Ausgabe up 3-2018 | Rubrik Branchennews

BGH: Bewertungsportal muss Profil einer Ärztin löschen

vom: 22.02.2018
Foto von Metall-Statue der Justitia, römische Göttin der Gerechtigkeit

Das Online-Bewertungsportal Jameda muss erstmals einen Eintrag vollständig löschen. Das hat der Bundesgerichtshof (BGH) in Karlsruhe im Falle einer Ärztin entschieden und damit seine bisherige Rechtsprechung in einem wesentlichen Punkt geändert: Das Portal, auf dem Informationen über Ärzte und auch andere Heilberufler, wie Logopäden, Physio- und Ergotherapeuten, kostenfrei abgerufen werden können, habe durch seine Praxis der Sonderkonditionen für zahlende Kunden die „Stellung als neutraler Informationsvermittler verlassen“, heißt es in der Urteilsbegründung. Die klagende Ärztin habe ein schutzwürdiges Interesse, dass ihre Daten nicht gespeichert werden, so der BGH.

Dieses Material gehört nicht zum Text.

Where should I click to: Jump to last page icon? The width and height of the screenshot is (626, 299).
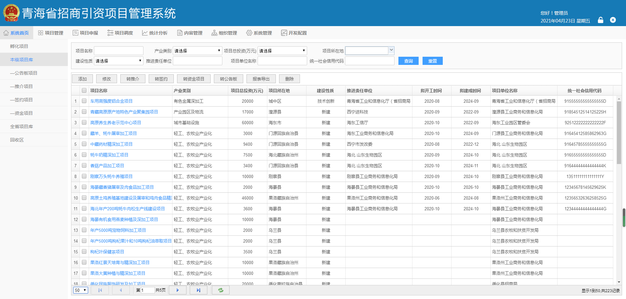[x=198, y=290]
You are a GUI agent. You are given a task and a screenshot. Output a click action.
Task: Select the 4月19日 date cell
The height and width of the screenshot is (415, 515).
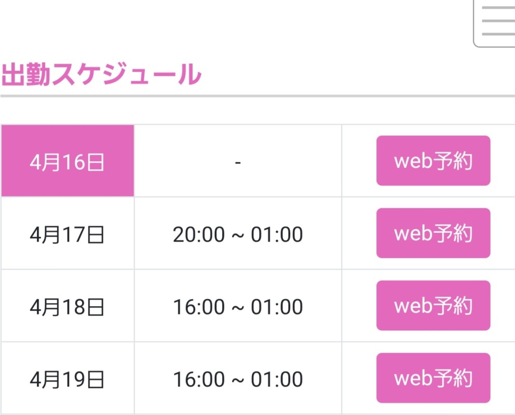pyautogui.click(x=67, y=380)
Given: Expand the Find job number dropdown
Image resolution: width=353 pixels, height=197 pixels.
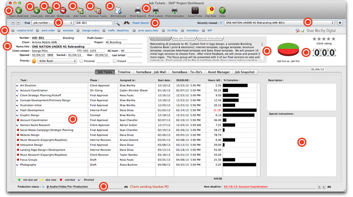Looking at the screenshot, I should [x=52, y=23].
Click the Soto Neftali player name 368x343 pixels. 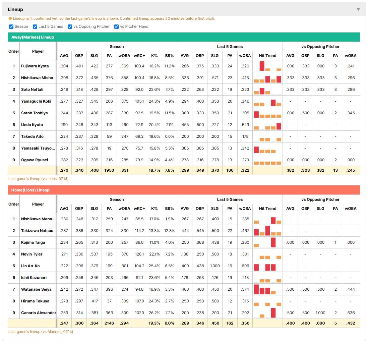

Im konkreten Fall hatte sich eine Kölner Dermatologin seit 2016 dagegen gewehrt, dass sie gegen ihren Willen mit einem Eintrag in dem Bewertungsportal aufgenommen war und auf ihrer Seite Anzeigen mit Details zu konkurrierenden Kollegen angezeigt wurden, die bei Jameda ein „Premium-Paket“ abgeschlossen hatten.

Trotz des Urteils werde Jameda kein Arzt-Profil löschen. Anzeigen von Konkurrenten auf kostenlosen Profilen seien nach Vorgaben der Bundesrichter mit sofortiger Wirkung entfernt worden, so das Münchner Unternehmen (Az.: VI ZR 30/17).